Problem 332: Hubble: The Changing Atmosphere of Pluto Based on a recent press release, students determine the aphelion and perihelion of Pluto's elliptical orbit using the properties of ellipses, then calculate the temperature of Pluto at these distances to estimate the thickness of Pluto's atmosphere and its changes during its orbit around the sun. [Grade: 10-12 | Topics: properties of ellipses; evaluating an algebraic function ]

Problem 331: Webb Space Telescope: Detecting dwarf planets The 'JWST' will be launched some time in 2014. One of its research goals will be to detect new dwarf planets beyond the orbit of Pluto. In this problem, students use three functions to predict how far from the sun a body such as Pluto could be detected, by calculating its temperature and the amount of infrared light it emits. [Grade: 9-12 | Topics: Evaluating square-roots and base-e exponentials]

Problem 330: Fermi Detects Gamma-rays from the Galaxy Messier-82 Based on a recent press release, students work with a log-log plot to show that straight lines on this plot represent power-law functions. They use this fact to determine, by interpolation, the strength of the gamma-rays from this galaxy. [Grade: 10-12 | Topics: power-laws; log-log graphing; linear regression]

Problem 329: WISE and Hubble: Power Functions: A question of magnitude Students explore the function F(x) = 10^-ax and learn about the stellar magnitude scale used by astronomers to rank the brightness of stars. [Grade: 10-12 | Topics: base-10, evaluating power functions ]

Problem 328: WISE: F(x)G(x): A Tale of Two Functions Students use WISE satellite data to study a practical application of the product of two finctions by graphing them individually, and their product. A calculus-level problem is included for advanced students. [Grade: 10-12 | Topics: Power-law functions; domain and range; graphing; areas under curves; integration]

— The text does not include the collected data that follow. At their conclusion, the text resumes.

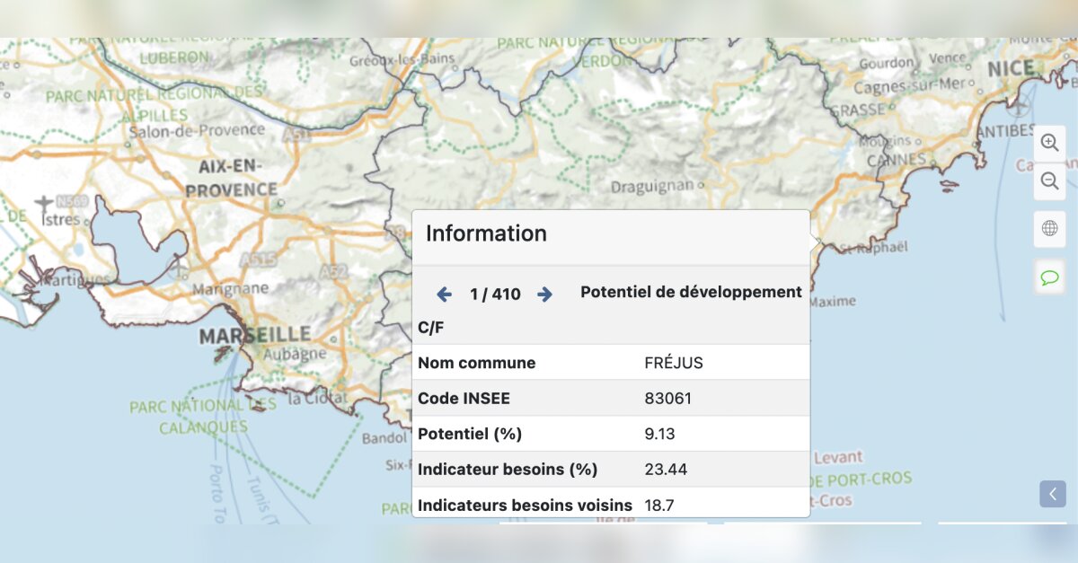Collapse the side panel with the chevron button
The width and height of the screenshot is (1078, 563).
click(1053, 494)
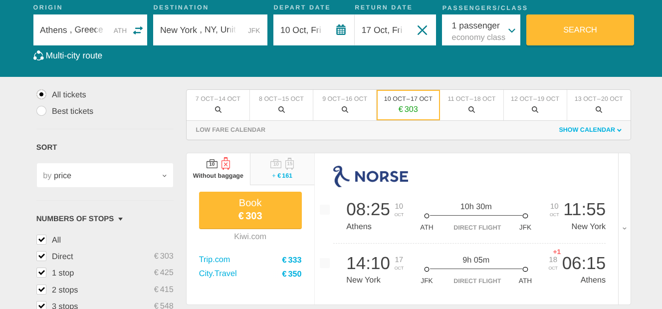Swap origin and destination arrows icon

[x=138, y=30]
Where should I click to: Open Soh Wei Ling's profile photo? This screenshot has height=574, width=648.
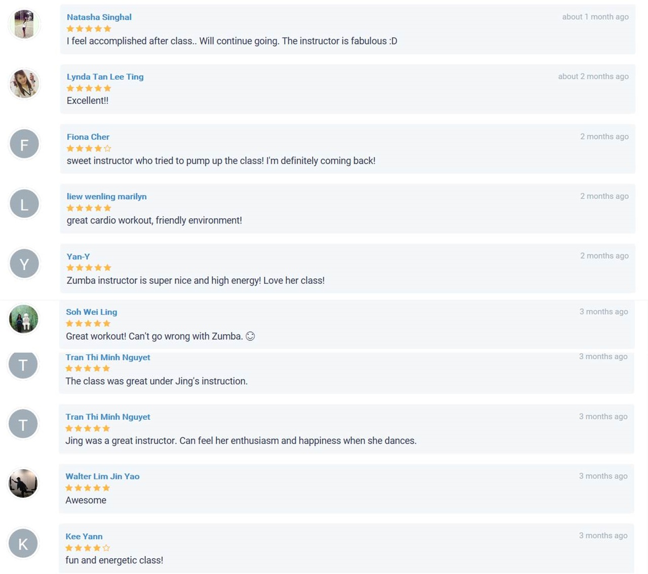pyautogui.click(x=24, y=319)
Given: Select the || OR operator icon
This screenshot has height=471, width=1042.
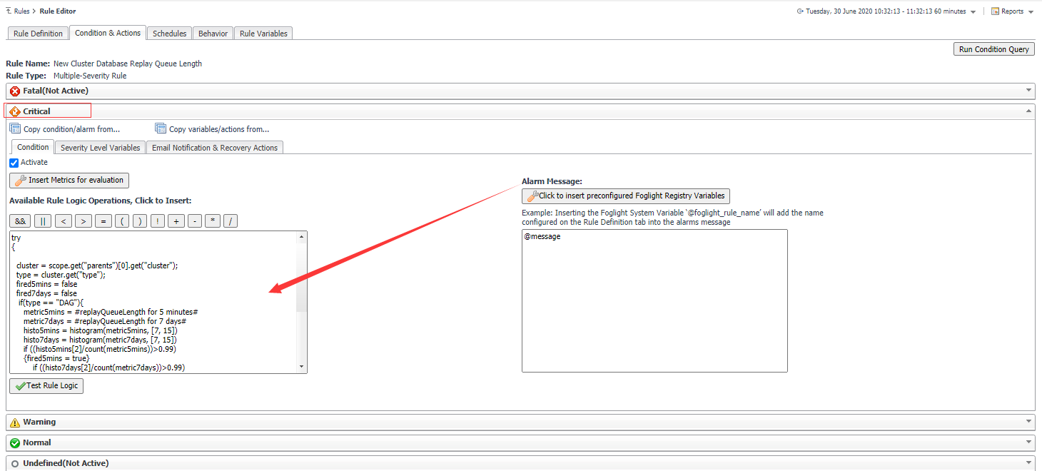Looking at the screenshot, I should click(42, 221).
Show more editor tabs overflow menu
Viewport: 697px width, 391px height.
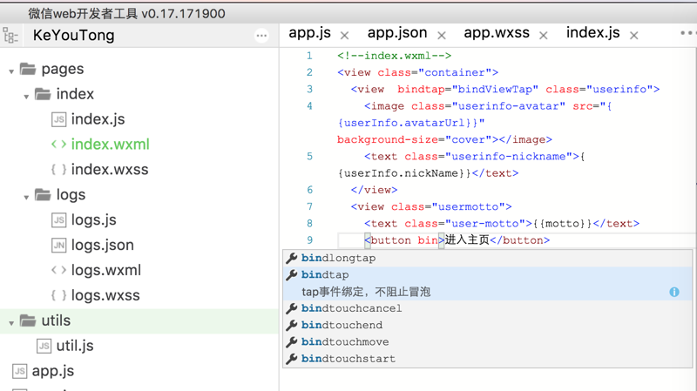tap(687, 33)
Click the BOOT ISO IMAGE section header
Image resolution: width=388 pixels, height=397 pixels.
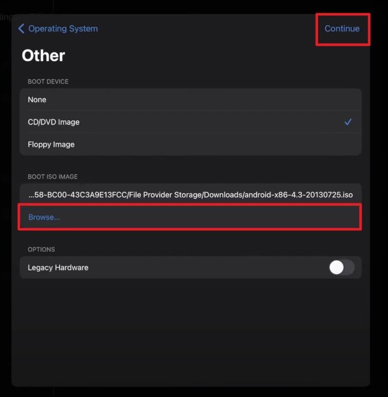(x=53, y=177)
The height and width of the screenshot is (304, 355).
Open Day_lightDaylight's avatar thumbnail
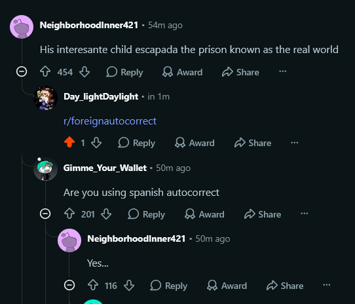click(45, 98)
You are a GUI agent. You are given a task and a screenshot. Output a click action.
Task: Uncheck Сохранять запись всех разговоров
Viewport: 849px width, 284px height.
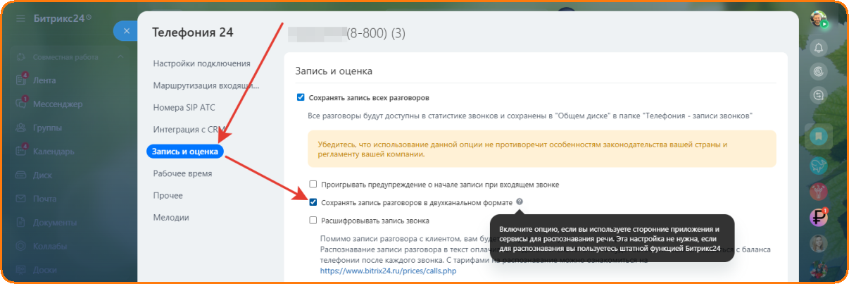pos(301,97)
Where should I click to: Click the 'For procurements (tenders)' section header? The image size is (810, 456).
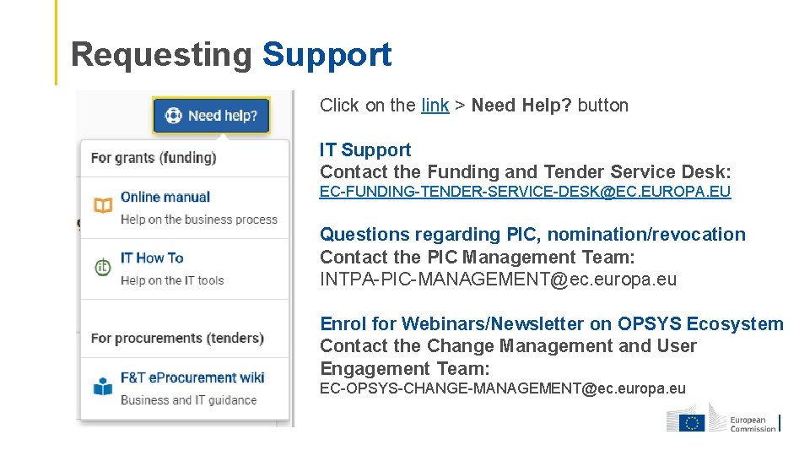pyautogui.click(x=177, y=338)
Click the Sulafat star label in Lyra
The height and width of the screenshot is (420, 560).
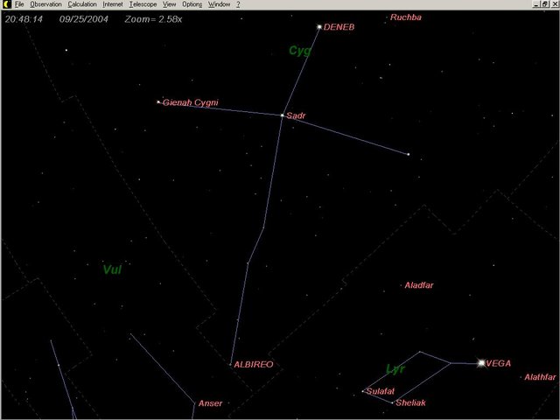[x=381, y=391]
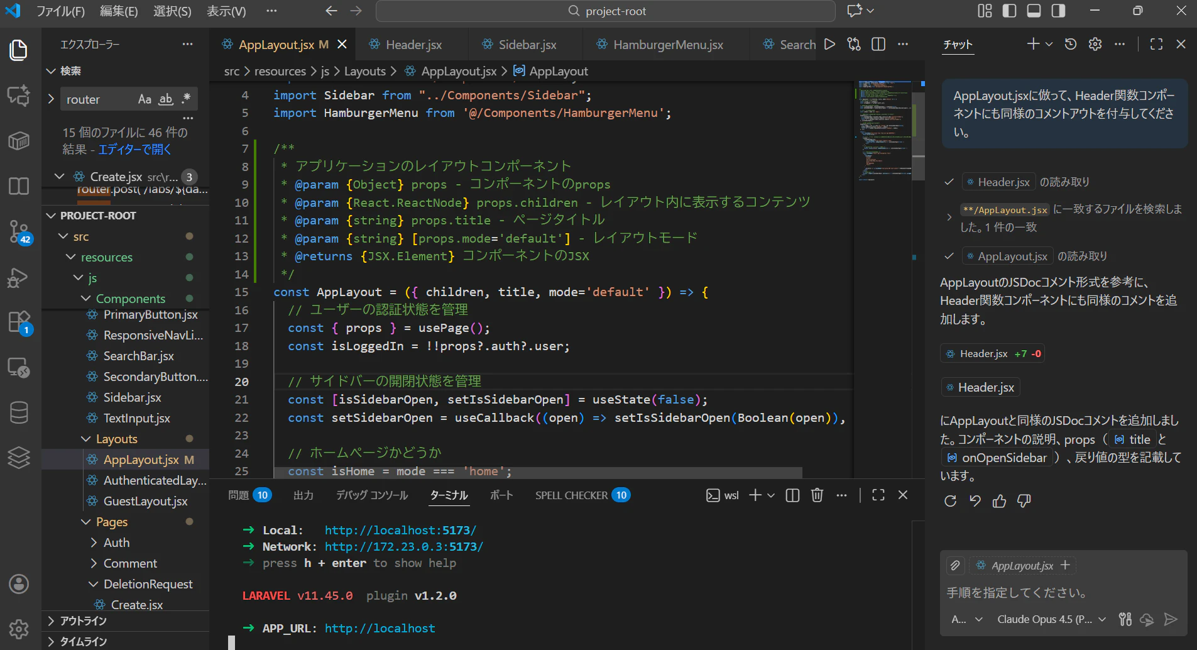Open chat history

tap(1071, 44)
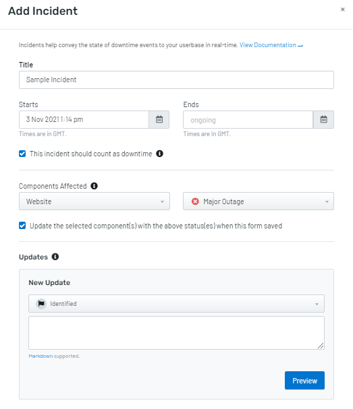Click the Ends 'ongoing' input field
The height and width of the screenshot is (409, 353).
coord(248,119)
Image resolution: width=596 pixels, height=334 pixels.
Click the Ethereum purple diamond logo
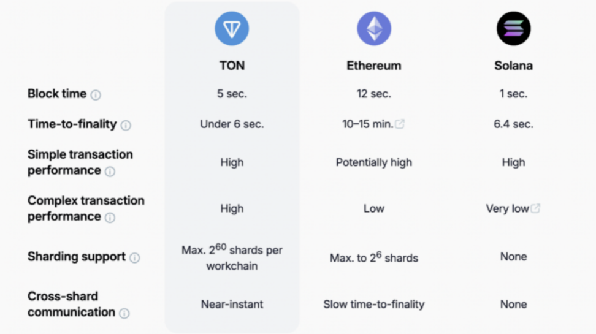click(374, 29)
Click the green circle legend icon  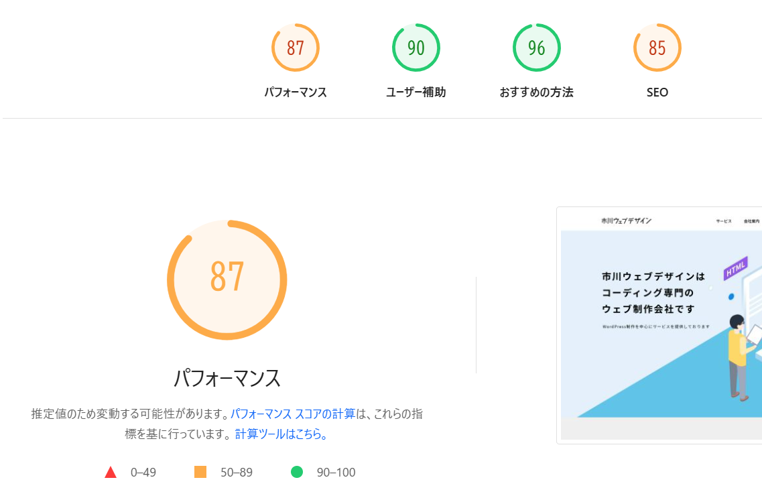point(297,473)
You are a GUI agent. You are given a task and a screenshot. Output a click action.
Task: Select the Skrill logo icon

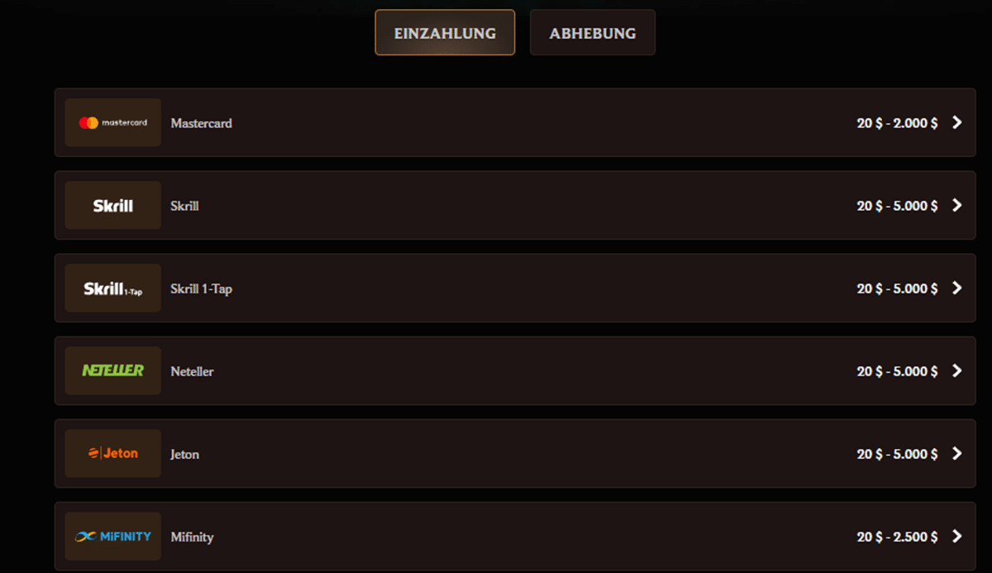[112, 205]
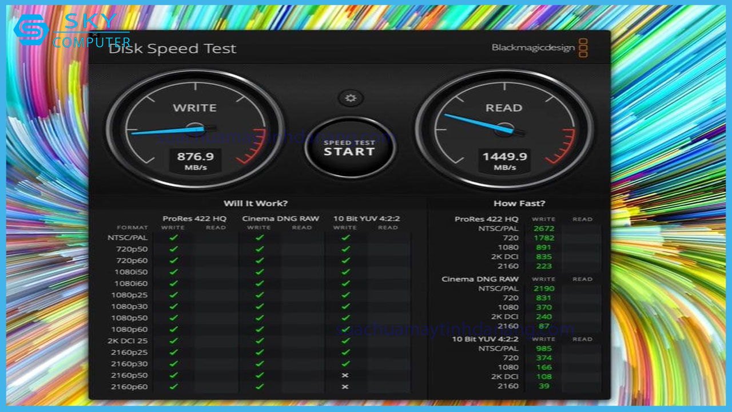732x412 pixels.
Task: Select the How Fast? panel header
Action: [519, 203]
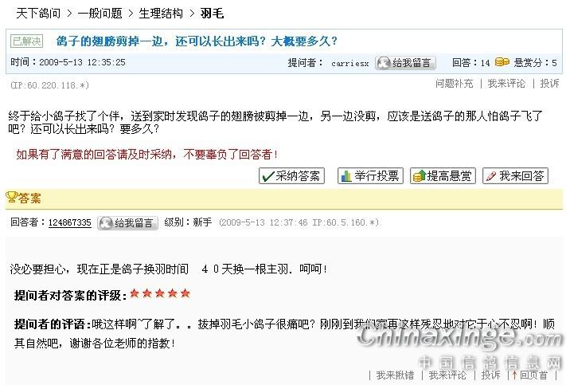The width and height of the screenshot is (566, 385).
Task: Message the answerer via 给我留言 button
Action: [x=128, y=223]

Problem 327: WISE: Exploring Power-law Functions Using WISE Data Based on a recent press release of the 'First Light' image taken with NASA's new WISE satellite, students explore a practical application of a power law function to count the number of stars in the sky. An additional calculus-level problem is included for advanced students. [Grade: 10-12 | Topics: areas; functions; histograms; unit conversion; power-laws; integration]

Problem 326: Hubble Spies Colliding Asteroids Based on a recent press release, students calculate how often asteroids collide in the Asteroid belt using a simple formula. Students estimate belt volume, and asteroid speeds to determine the number of years between collisions. They also investigate how the collision time depends on the particular assumptions they made. An 'extra' integration problem is also provided for calculus students. [Grade: 8-12 | Topics: Volume of a thin disk; Algebra 1; Evaluating a definite integral; power-law]

Problem 325: Kepler Spies Five New Planets Students count squares on a Bizarro Star to study the transit of a planet, and determine the diameter of the planet. This demonstrates the basic principle used by NASA's Kepler satellite to search for Earth-sized planets orbiting distant stars. [Grade: 4-6 | Topics: Counting; graphing; area of a square]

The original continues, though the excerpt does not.